Data extracted from a collection
========================
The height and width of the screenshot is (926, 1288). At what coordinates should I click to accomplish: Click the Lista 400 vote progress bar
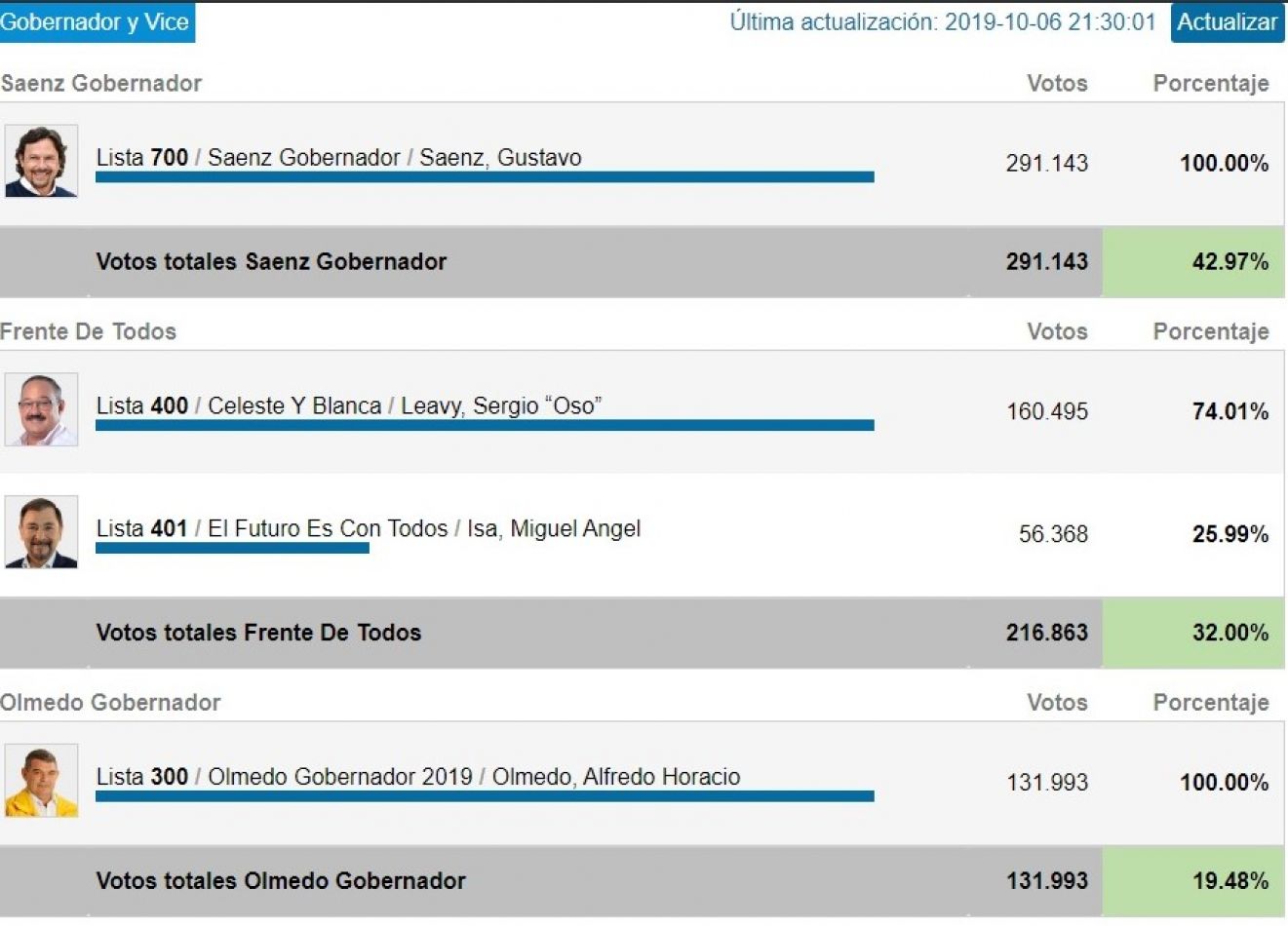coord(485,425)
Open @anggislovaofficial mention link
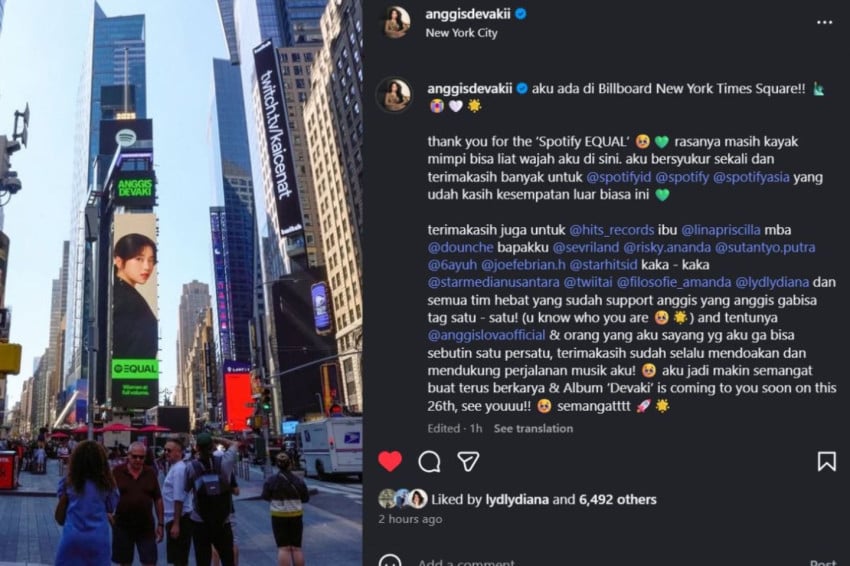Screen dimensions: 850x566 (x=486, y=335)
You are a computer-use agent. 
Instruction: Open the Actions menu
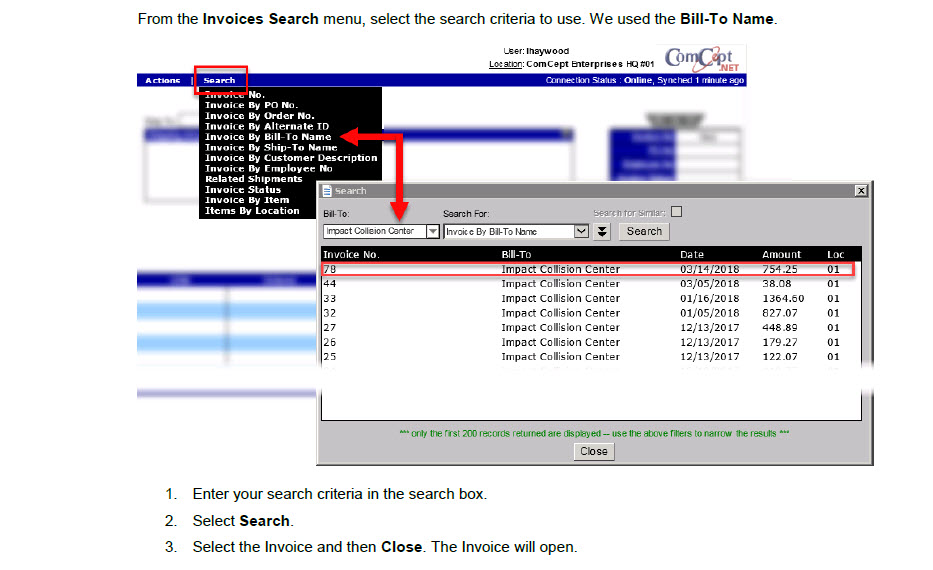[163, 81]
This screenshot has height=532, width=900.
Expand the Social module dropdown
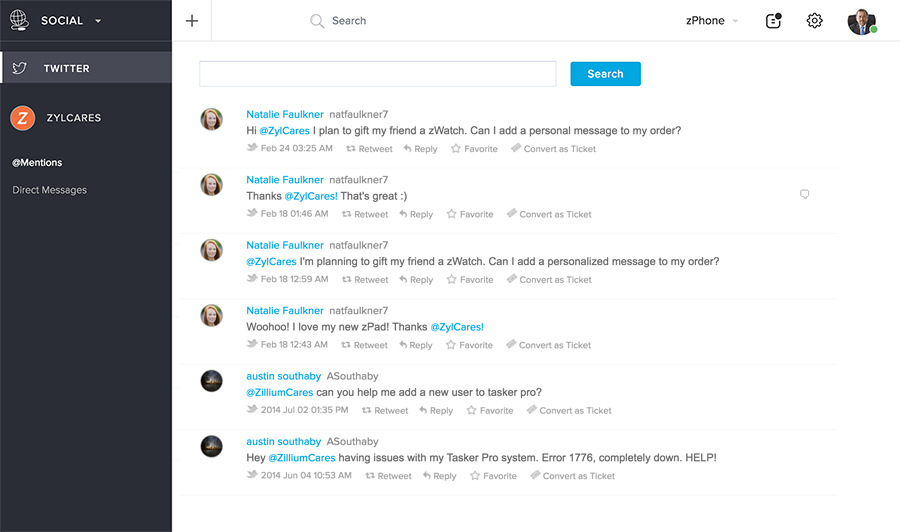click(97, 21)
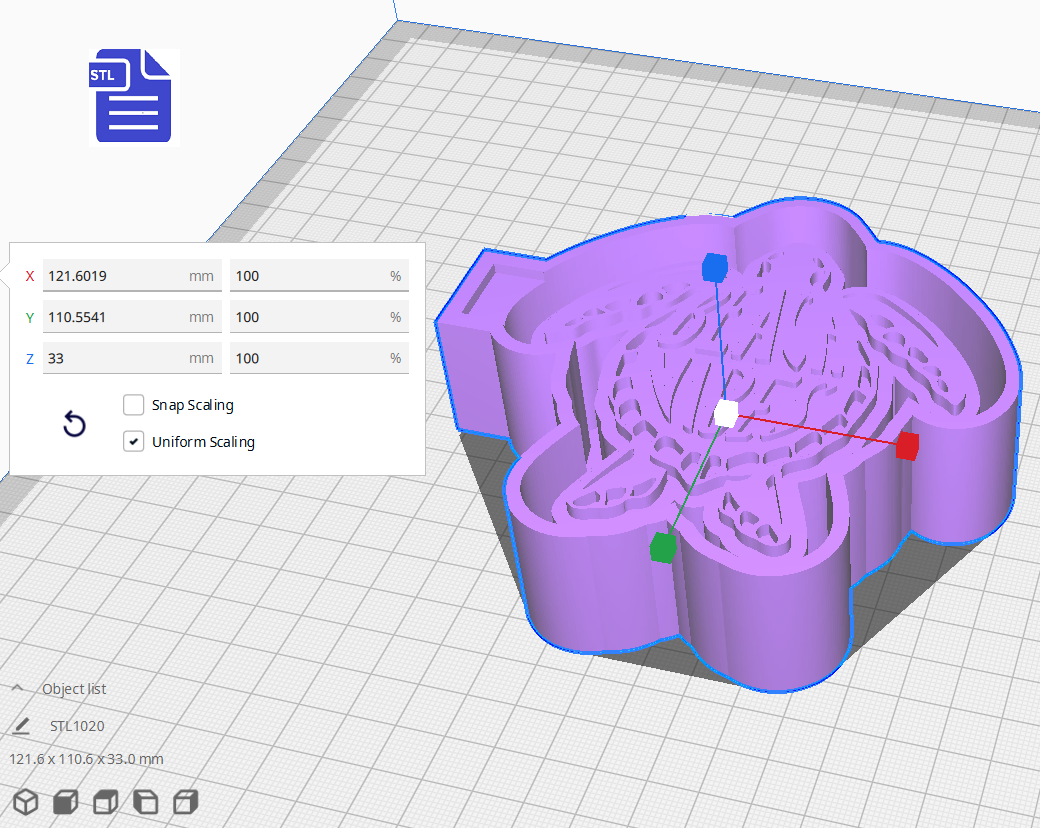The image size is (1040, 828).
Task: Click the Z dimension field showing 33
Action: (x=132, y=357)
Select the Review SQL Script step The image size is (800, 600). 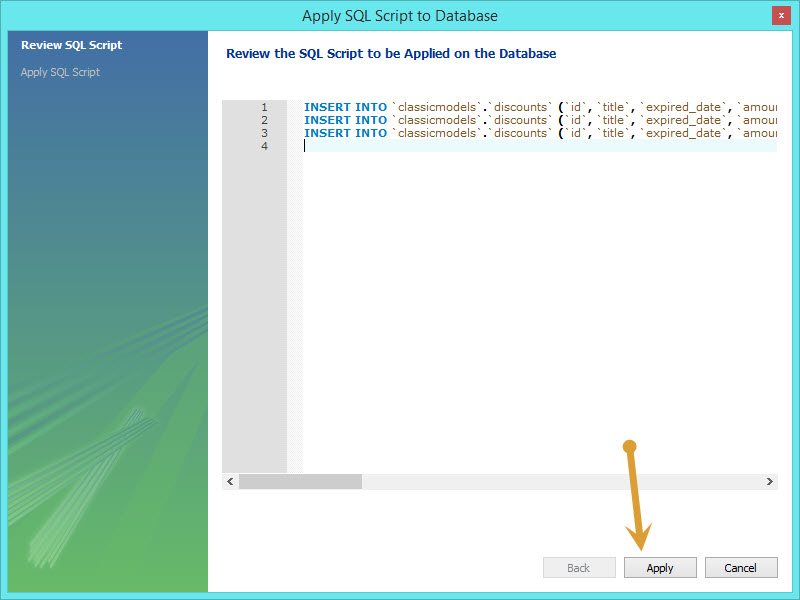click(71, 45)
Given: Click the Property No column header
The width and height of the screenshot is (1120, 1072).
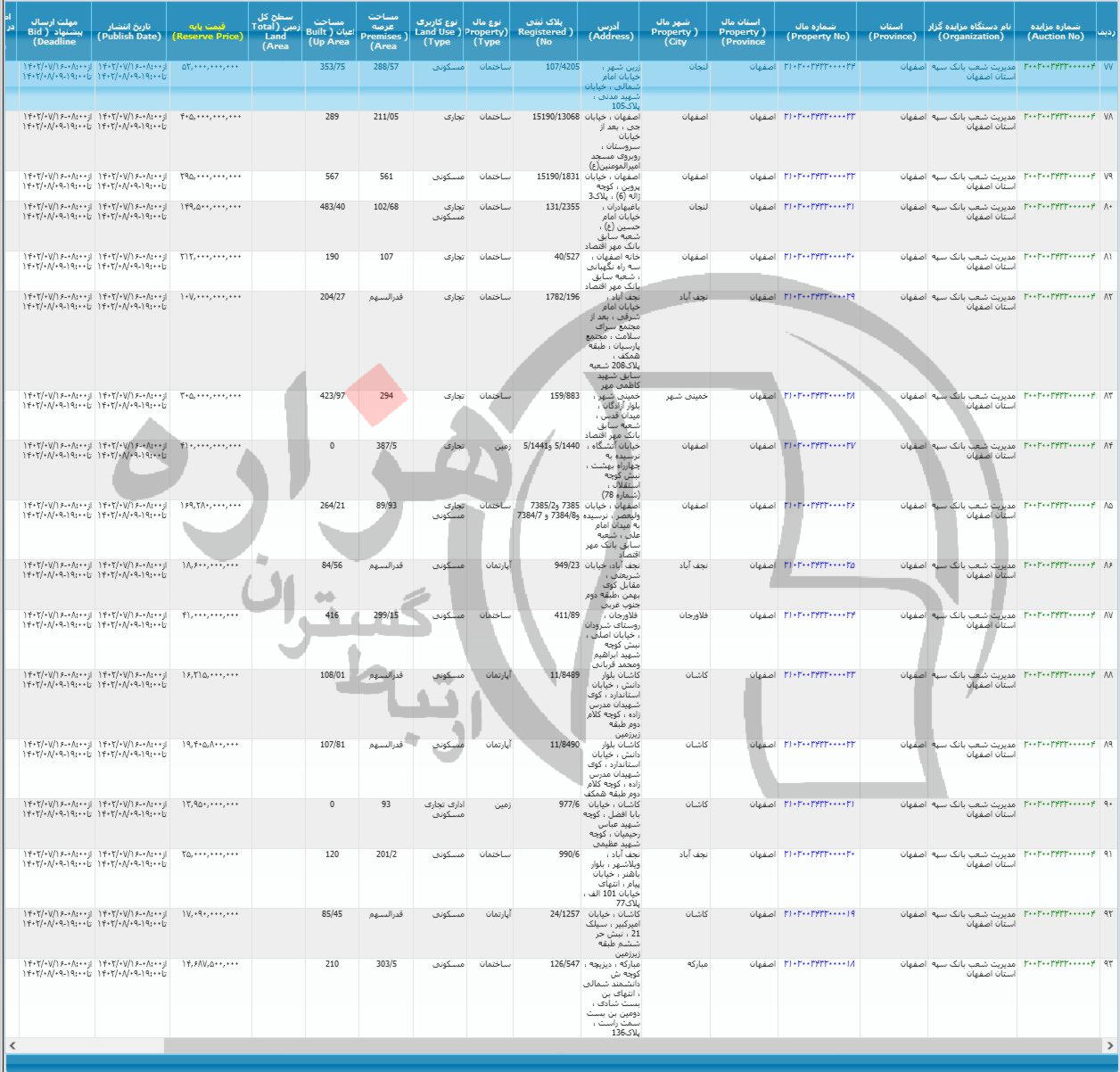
========================
Exercise description: Without the pictures, copy the entries from their first line through the line containing "This screenshot has height=532, width=900.", and only those lines.

Answer for the task:
The height and width of the screenshot is (926, 1288). At what coordinates should I click to accomplish: Click the Lista 400 vote progress bar
coord(485,425)
Open @anggislovaofficial mention link
Screen dimensions: 850x566 (x=486, y=335)
You are a computer-use agent. 
Instruction: Open the Actions menu
[163, 81]
This screenshot has height=532, width=900.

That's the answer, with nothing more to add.